- **Task directions**: Repeat back the listing below, word for word and in full.
==*==
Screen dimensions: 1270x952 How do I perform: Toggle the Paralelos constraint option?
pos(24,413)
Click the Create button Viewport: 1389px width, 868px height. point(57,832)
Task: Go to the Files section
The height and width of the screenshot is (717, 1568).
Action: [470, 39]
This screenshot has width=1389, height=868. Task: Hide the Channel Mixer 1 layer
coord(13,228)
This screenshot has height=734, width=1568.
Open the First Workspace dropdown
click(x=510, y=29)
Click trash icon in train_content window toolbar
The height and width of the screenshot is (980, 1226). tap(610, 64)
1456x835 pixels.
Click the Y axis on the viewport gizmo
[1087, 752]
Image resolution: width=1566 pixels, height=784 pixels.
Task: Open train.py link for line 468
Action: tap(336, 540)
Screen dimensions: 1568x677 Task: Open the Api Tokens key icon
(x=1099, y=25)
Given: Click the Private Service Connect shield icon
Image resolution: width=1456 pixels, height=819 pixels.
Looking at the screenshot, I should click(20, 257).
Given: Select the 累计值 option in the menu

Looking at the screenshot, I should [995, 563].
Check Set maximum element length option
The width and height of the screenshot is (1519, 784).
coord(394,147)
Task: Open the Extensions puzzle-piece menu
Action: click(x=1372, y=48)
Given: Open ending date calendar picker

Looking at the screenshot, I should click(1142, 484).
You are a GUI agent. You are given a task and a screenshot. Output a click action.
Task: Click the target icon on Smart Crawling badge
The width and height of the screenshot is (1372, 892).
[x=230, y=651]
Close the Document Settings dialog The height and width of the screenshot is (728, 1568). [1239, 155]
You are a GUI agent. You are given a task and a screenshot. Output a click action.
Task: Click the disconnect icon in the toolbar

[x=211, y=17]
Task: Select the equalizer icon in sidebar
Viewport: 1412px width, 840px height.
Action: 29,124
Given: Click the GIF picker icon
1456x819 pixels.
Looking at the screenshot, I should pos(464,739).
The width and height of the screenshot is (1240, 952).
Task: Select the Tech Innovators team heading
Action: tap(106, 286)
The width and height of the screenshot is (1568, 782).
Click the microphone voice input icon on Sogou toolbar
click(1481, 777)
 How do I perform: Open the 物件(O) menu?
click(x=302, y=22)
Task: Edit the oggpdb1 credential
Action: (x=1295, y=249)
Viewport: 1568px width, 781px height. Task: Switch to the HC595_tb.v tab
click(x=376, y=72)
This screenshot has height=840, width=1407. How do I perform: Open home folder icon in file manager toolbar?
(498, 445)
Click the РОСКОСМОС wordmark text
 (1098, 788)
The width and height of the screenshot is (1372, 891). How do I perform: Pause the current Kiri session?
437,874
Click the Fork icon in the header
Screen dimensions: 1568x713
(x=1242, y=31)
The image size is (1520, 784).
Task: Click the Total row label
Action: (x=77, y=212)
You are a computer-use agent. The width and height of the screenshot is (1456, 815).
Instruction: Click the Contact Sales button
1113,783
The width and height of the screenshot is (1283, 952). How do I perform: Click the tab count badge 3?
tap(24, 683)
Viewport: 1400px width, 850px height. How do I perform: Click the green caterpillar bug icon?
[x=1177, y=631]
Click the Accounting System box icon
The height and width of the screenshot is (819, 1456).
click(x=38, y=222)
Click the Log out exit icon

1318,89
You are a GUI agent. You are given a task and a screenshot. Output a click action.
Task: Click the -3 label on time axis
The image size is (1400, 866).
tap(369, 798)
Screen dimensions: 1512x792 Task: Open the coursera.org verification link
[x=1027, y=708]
==*==
- **Response area**:
Screen dimensions: 1270x952 How do I perform: Toggle the Paralelos constraint option?
pos(24,413)
Click the Create button Viewport: 1389px width, 868px height. point(57,832)
Task: Go to the Files section
The height and width of the screenshot is (717, 1568).
Action: [470, 39]
This screenshot has width=1389, height=868. Task: Hide the Channel Mixer 1 layer
coord(13,228)
This screenshot has height=734, width=1568.
Open the First Workspace dropdown
click(x=510, y=29)
Click trash icon in train_content window toolbar
The height and width of the screenshot is (980, 1226). tap(610, 64)
1456x835 pixels.
Click the Y axis on the viewport gizmo
[1087, 752]
Image resolution: width=1566 pixels, height=784 pixels.
Task: Open train.py link for line 468
Action: tap(336, 540)
Screen dimensions: 1568x677 Task: Open the Api Tokens key icon
(x=1099, y=25)
Given: Click the Private Service Connect shield icon
Image resolution: width=1456 pixels, height=819 pixels.
Looking at the screenshot, I should click(20, 257).
Given: Select the 累计值 option in the menu

Looking at the screenshot, I should [995, 563].
Check Set maximum element length option
The width and height of the screenshot is (1519, 784).
coord(394,147)
Task: Open the Extensions puzzle-piece menu
Action: click(x=1372, y=48)
Given: Open ending date calendar picker

Looking at the screenshot, I should click(1142, 484).
You are a GUI agent. You are given a task and a screenshot. Output a click action.
Task: Click the target icon on Smart Crawling badge
The width and height of the screenshot is (1372, 892).
[x=230, y=651]
Close the Document Settings dialog The height and width of the screenshot is (728, 1568). [1239, 155]
You are a GUI agent. You are given a task and a screenshot. Output a click action.
Task: Click the disconnect icon in the toolbar

[x=211, y=17]
Task: Select the equalizer icon in sidebar
Viewport: 1412px width, 840px height.
Action: 29,124
Given: Click the GIF picker icon
1456x819 pixels.
Looking at the screenshot, I should pos(464,739).
The width and height of the screenshot is (1240, 952).
Task: Select the Tech Innovators team heading
Action: tap(106, 286)
The width and height of the screenshot is (1568, 782).
Click the microphone voice input icon on Sogou toolbar
click(1481, 777)
 How do I perform: Open the 物件(O) menu?
click(x=302, y=22)
Task: Edit the oggpdb1 credential
Action: (x=1295, y=249)
Viewport: 1568px width, 781px height. Task: Switch to the HC595_tb.v tab
click(x=376, y=72)
This screenshot has height=840, width=1407. How do I perform: Open home folder icon in file manager toolbar?
(498, 445)
Click the РОСКОСМОС wordmark text
 (1098, 788)
The width and height of the screenshot is (1372, 891). How do I perform: Pause the current Kiri session?
437,874
Click the Fork icon in the header
Screen dimensions: 1568x713
(x=1242, y=31)
The image size is (1520, 784).
Task: Click the Total row label
Action: (x=77, y=212)
You are a computer-use agent. The width and height of the screenshot is (1456, 815).
Instruction: Click the Contact Sales button
1113,783
The width and height of the screenshot is (1283, 952). How do I perform: Click the tab count badge 3?
tap(24, 683)
Viewport: 1400px width, 850px height. How do I perform: Click the green caterpillar bug icon?
[x=1177, y=631]
Click the Accounting System box icon
The height and width of the screenshot is (819, 1456).
click(x=38, y=222)
Click the Log out exit icon

1318,89
You are a GUI agent. You are given a task and a screenshot. Output a click action.
Task: Click the -3 label on time axis
The image size is (1400, 866).
tap(369, 798)
Screen dimensions: 1512x792 Task: Open the coursera.org verification link
[x=1027, y=708]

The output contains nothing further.